Vi la fotografía de un lobo marino moribundo, amarrado, arrastrado a palos por las calles de un pueblo del archipiélago de Chiloé, y esas imágenes interfirieron en mi proyecto de crónica para esta semana. El texto hablaba de crueldad colectiva, pero lo que se veía en la fotografía era un hombre armado de un garrote, en plena expansión sádica, rodeado de un grupo de mirones atentos, pensativos, quizás asustados. Un niño asoma detrás de un joven como si quisiera mirar y a la vez esconderse. El joven tiene las manos en los bolsillos y está clavado como una estatua en el suelo: toda su actitud, su lenguaje corporal, manifiesta la decisión de no participar en la tortura del lobo. Sólo se sacaría las manos de los bolsillos para lavárselas. Es un Poncio Pilato de los archipiélagos.
Los bramidos del lobo agónico resuenan en mis oídos y se mezclan con otro suceso terrible: la muerte de cuatro colegas literarios, algunos de ellos viejos amigos, ocurrida en el desastre del Avianca que volaba de París a Madrid la semana pasada.

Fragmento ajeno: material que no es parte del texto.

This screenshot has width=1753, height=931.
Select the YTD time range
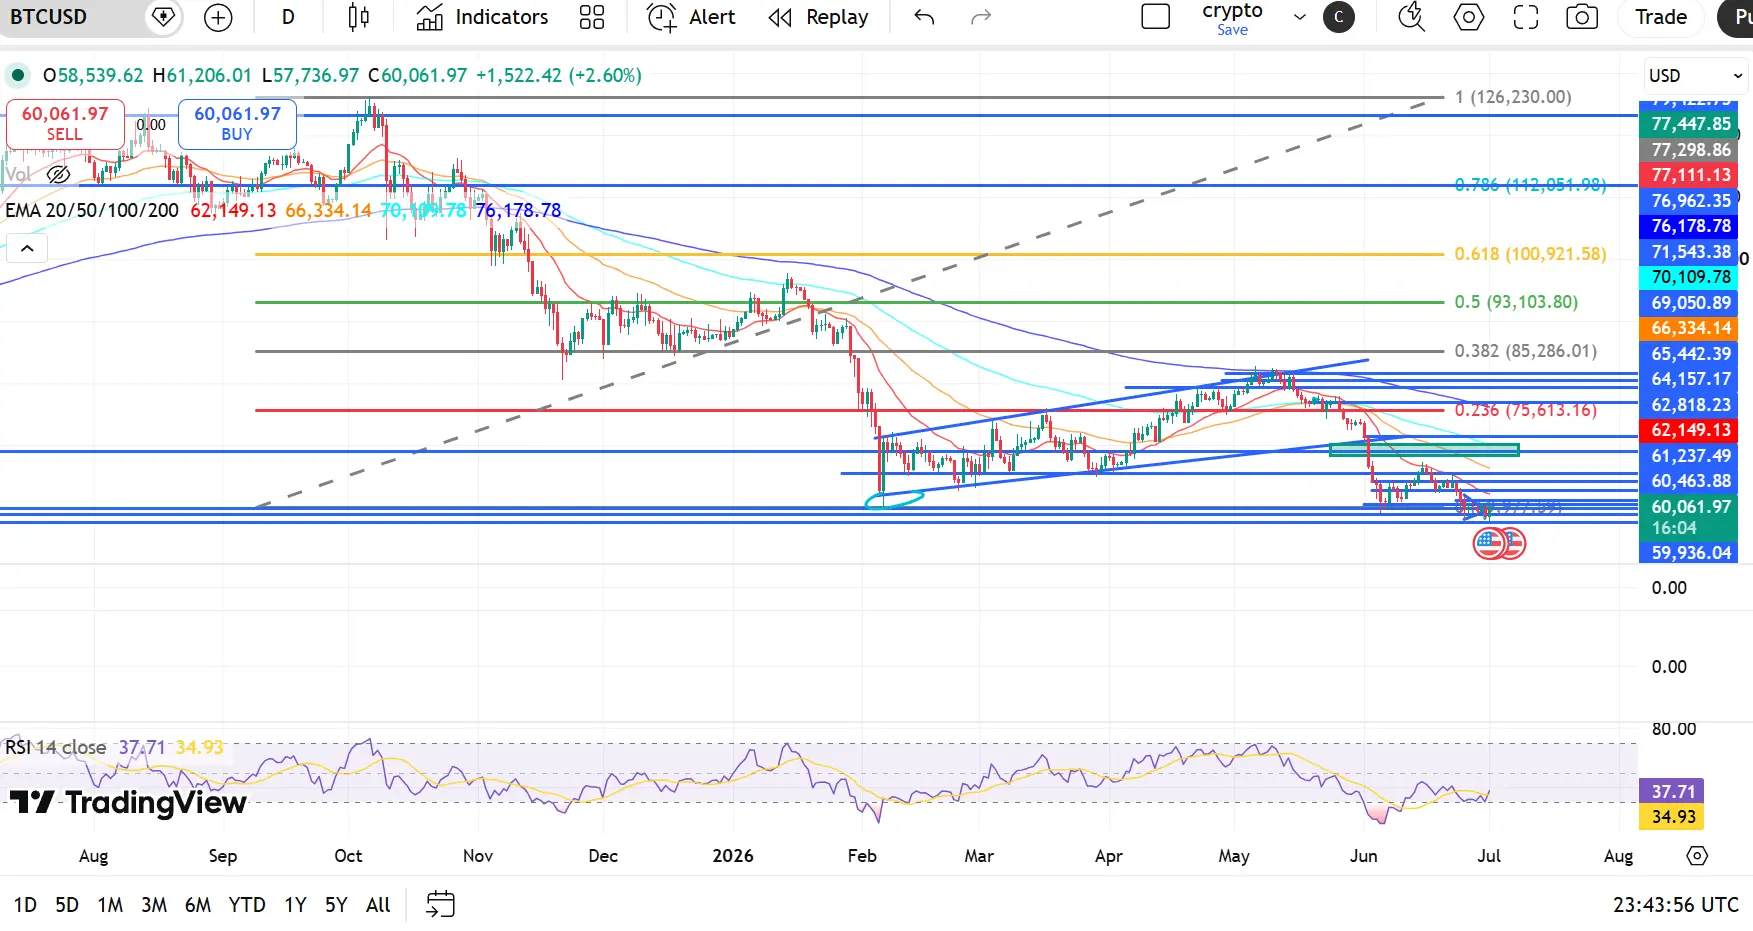click(x=247, y=905)
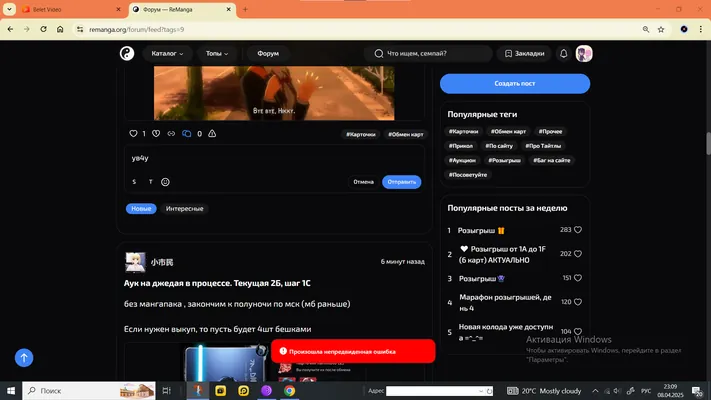Open the notifications bell
This screenshot has width=711, height=400.
(x=564, y=54)
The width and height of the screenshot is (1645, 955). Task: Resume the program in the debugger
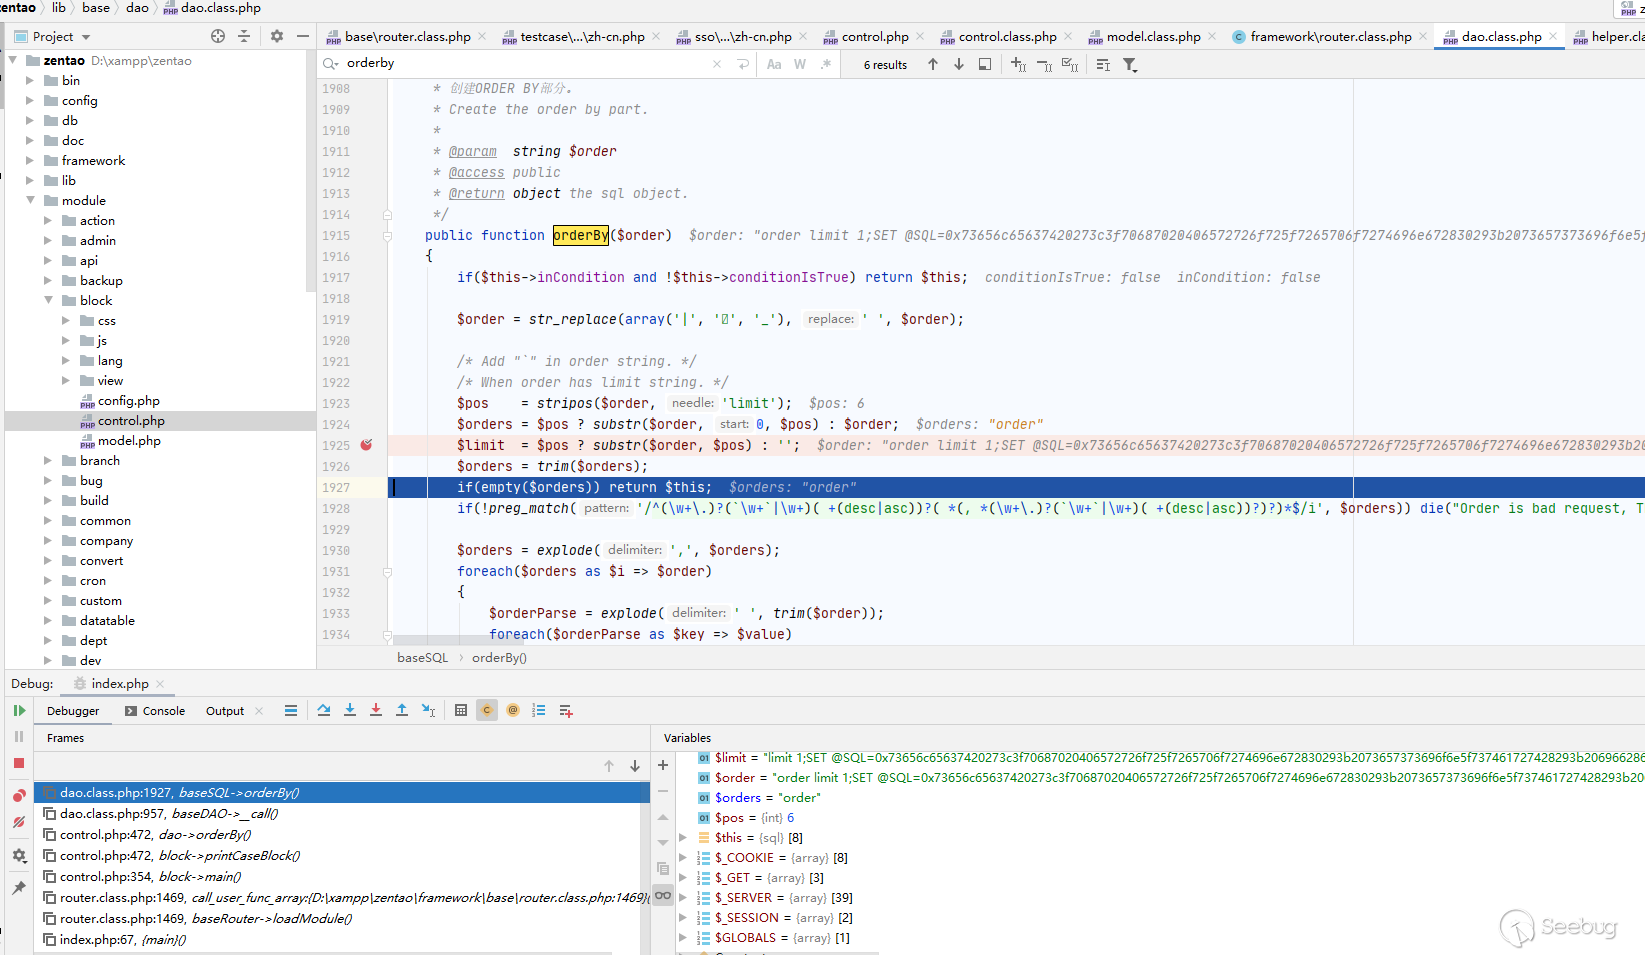(19, 711)
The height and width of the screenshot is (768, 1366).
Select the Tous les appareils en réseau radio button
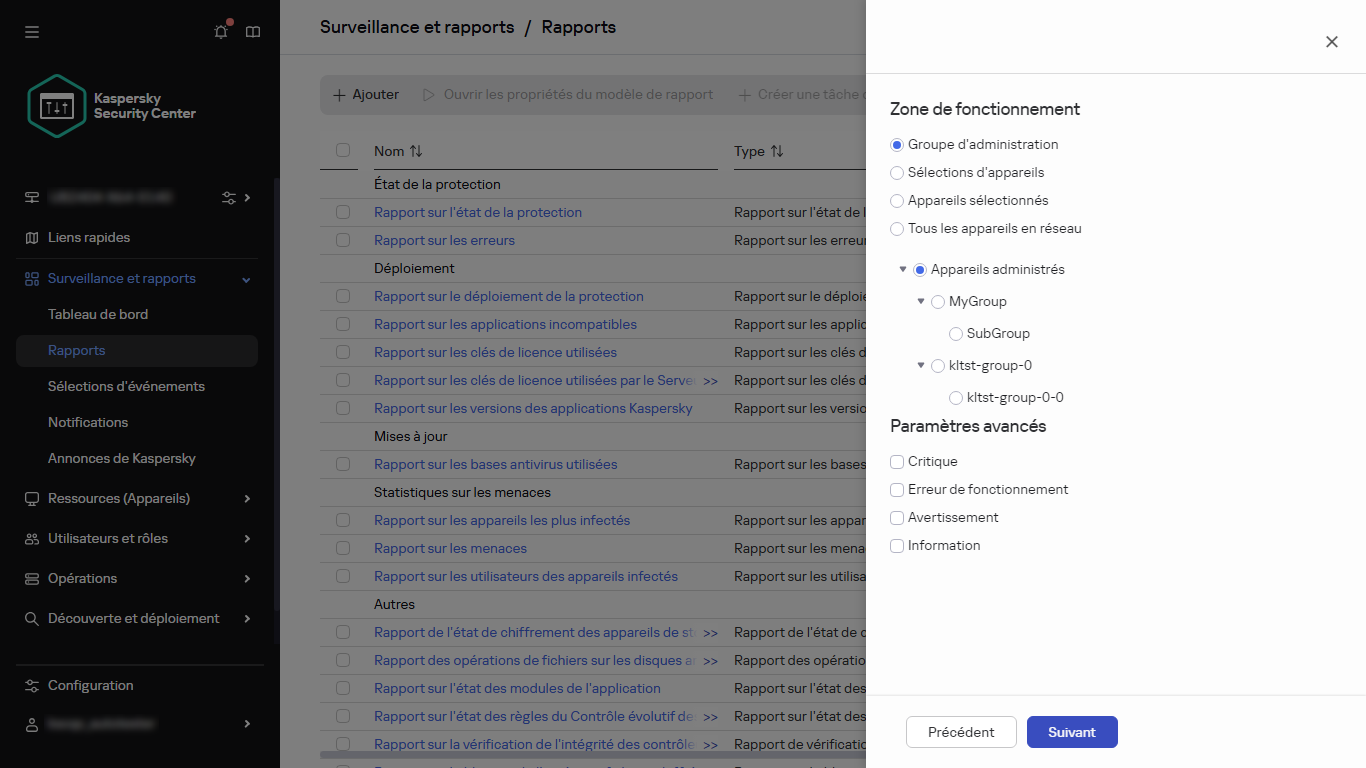point(896,228)
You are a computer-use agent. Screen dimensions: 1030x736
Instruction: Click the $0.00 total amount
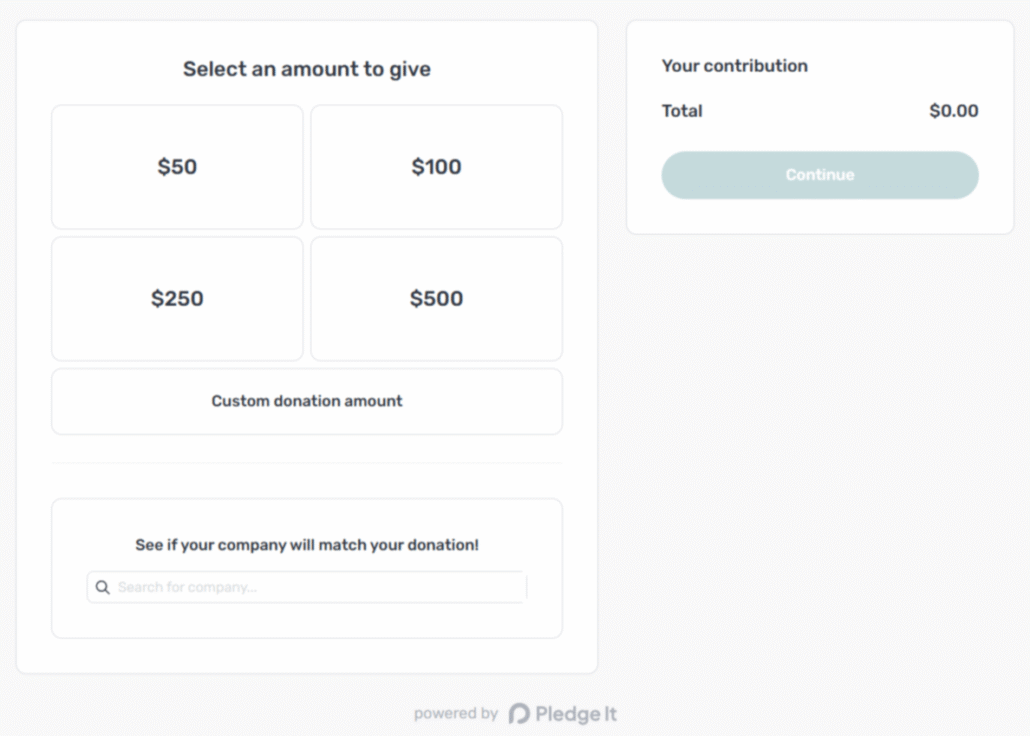pos(953,111)
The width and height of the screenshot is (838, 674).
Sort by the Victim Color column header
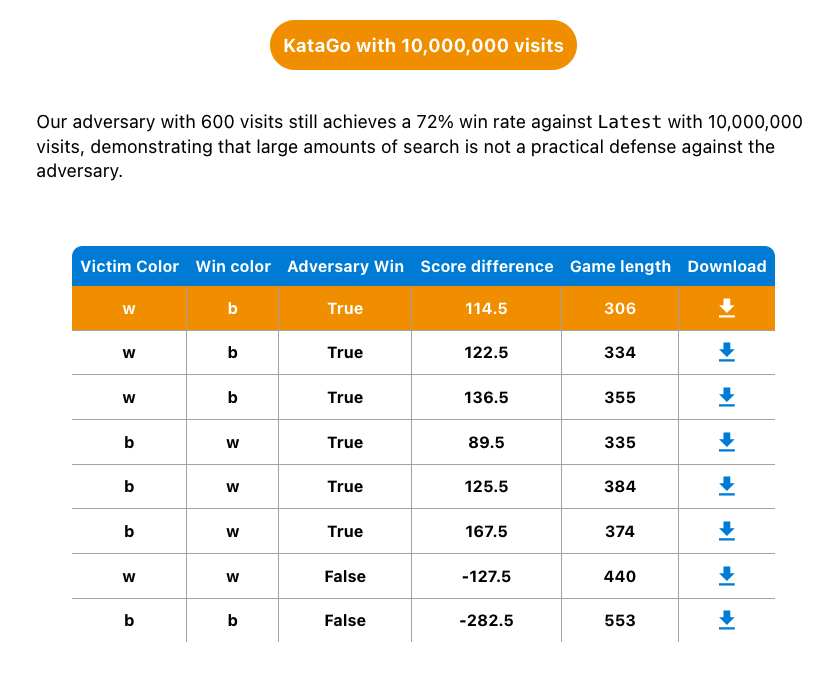click(x=129, y=266)
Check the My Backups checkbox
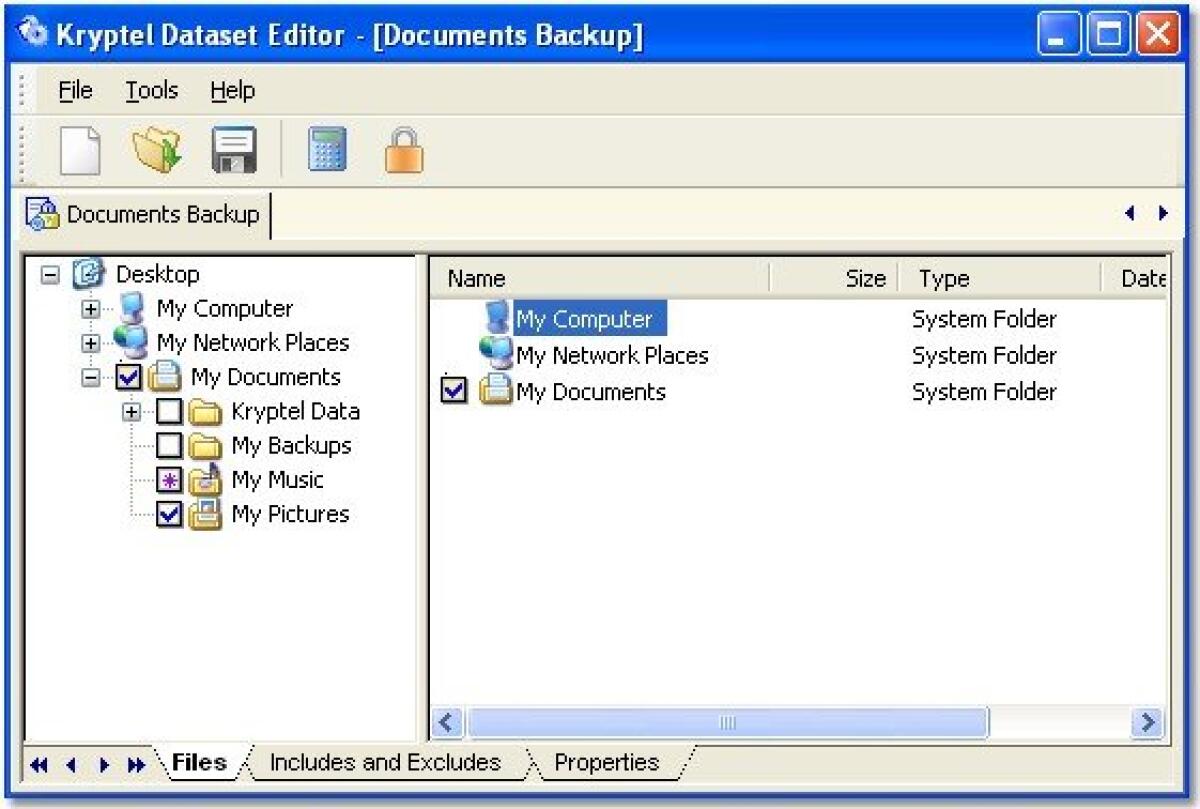1200x809 pixels. coord(170,445)
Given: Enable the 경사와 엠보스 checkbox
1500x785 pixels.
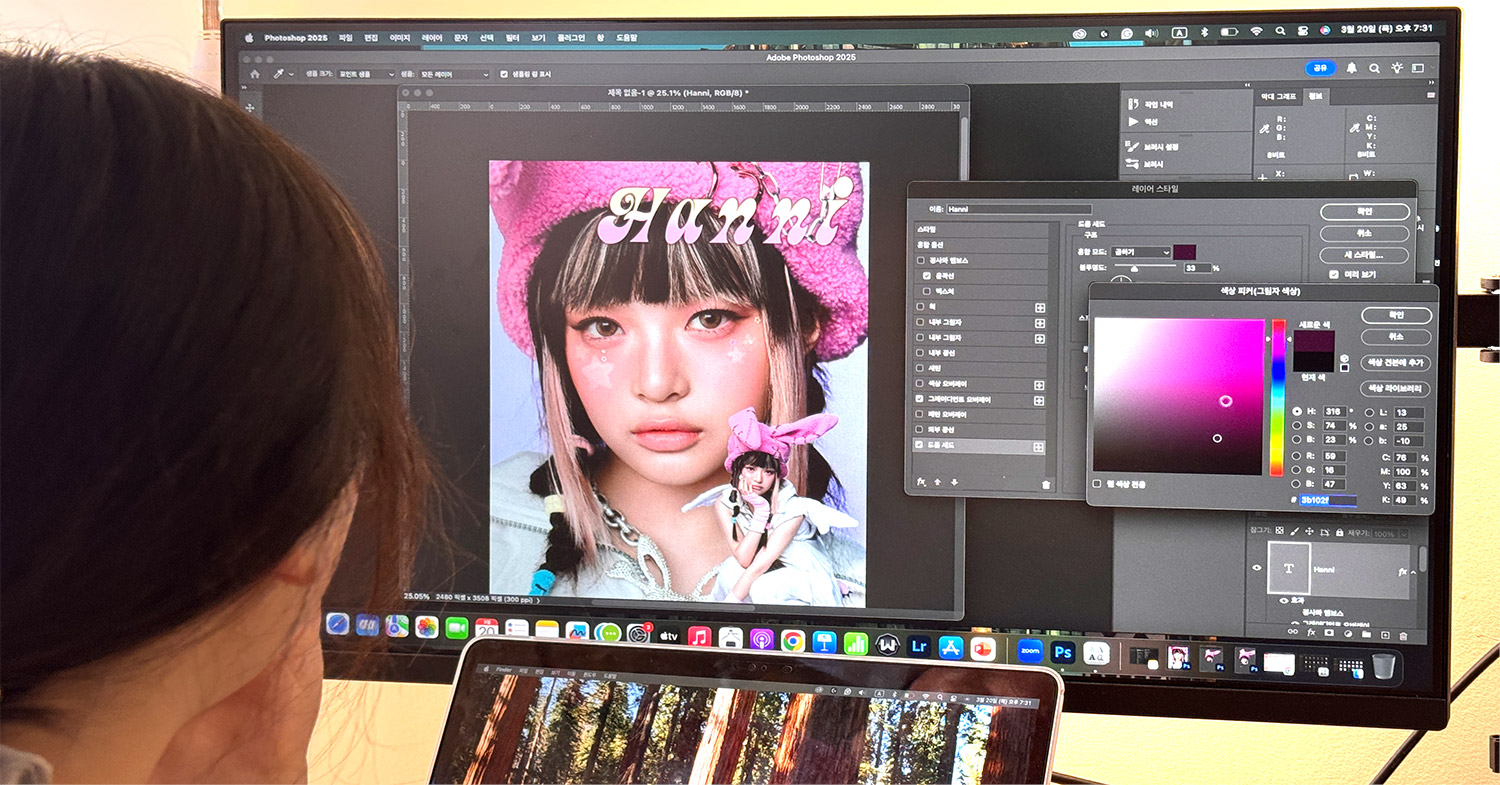Looking at the screenshot, I should coord(921,260).
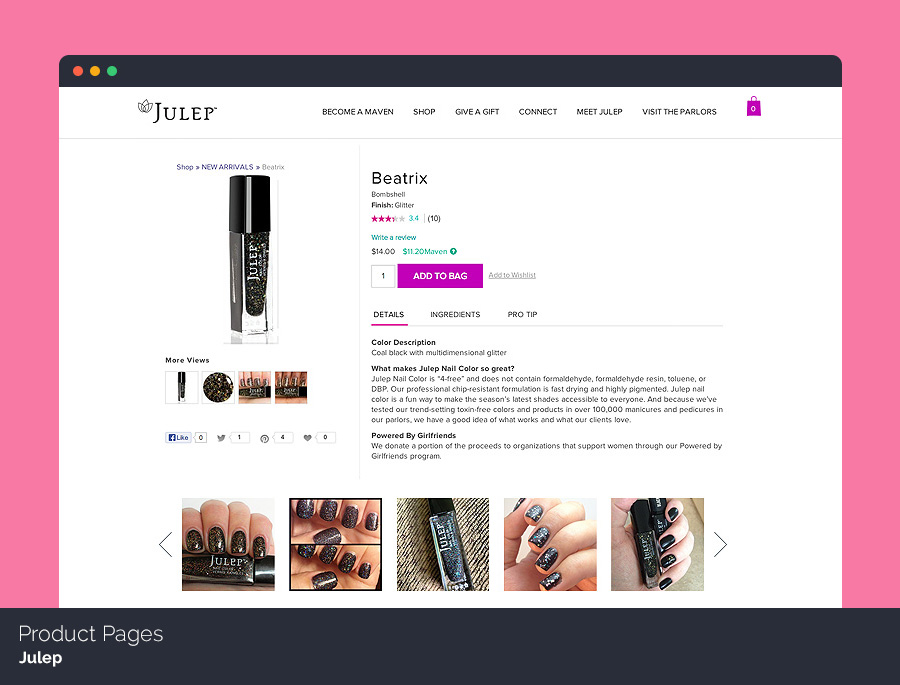900x685 pixels.
Task: Switch to the Ingredients tab
Action: (455, 315)
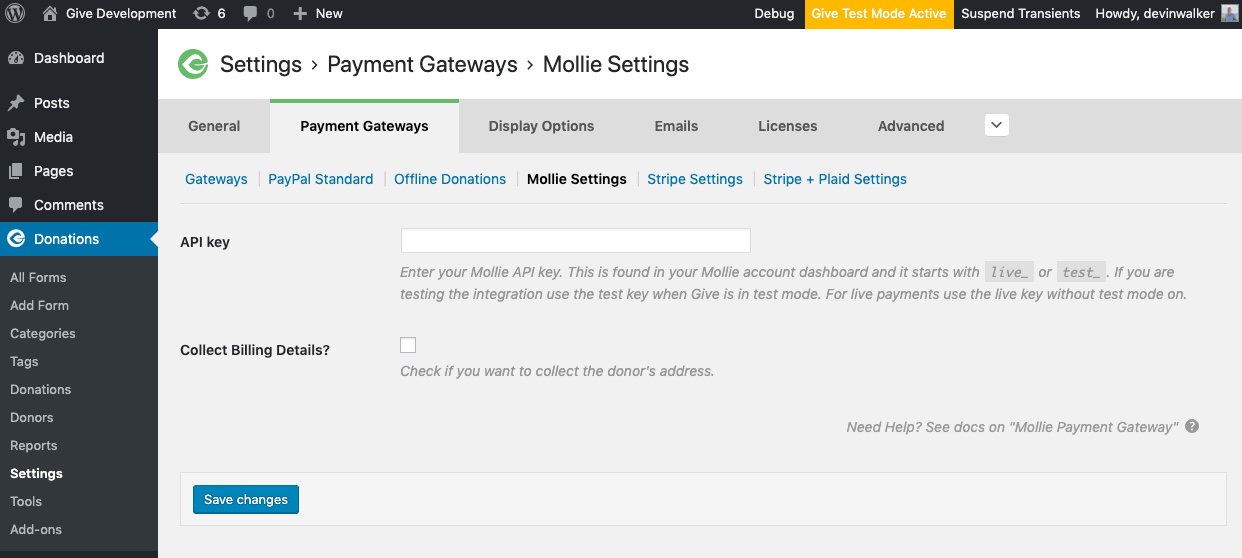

La muerte hace recordar y obliga a reconsiderar. Pienso que Ángel Rama, una de las cuatro victimas, estuvo unido en la critica, en su calidad de ensayista brillante, a los comienzos mismos, escasamente conocidos, de la renovación narrativa latinoamericana, eso que, después, en la jerga publicitaria, se conocería como el "boom". Este fue precedido por la aparición de críticos modernos, extremadamente creativos, liberados de la aridez positivista y de las vaguedades del impresionismo, y a esa especie pertenecía Ángel Rama en grado eminente. Uno podría añadir que los escritores, los novelistas nuevos, trabajaron con una conciencia crítica mucho más desarrollada que la de sus antecesores. Casi todos, en forma paralela a su trabajo de ficción, han escrito textos de reflexión sobre la obra literaria. Podría enfocarse la historia del "boom" como una historia de las relaciones entre creación y crítica. En Borges, por ejemplo, es imposible señalar los límites de una y de otra.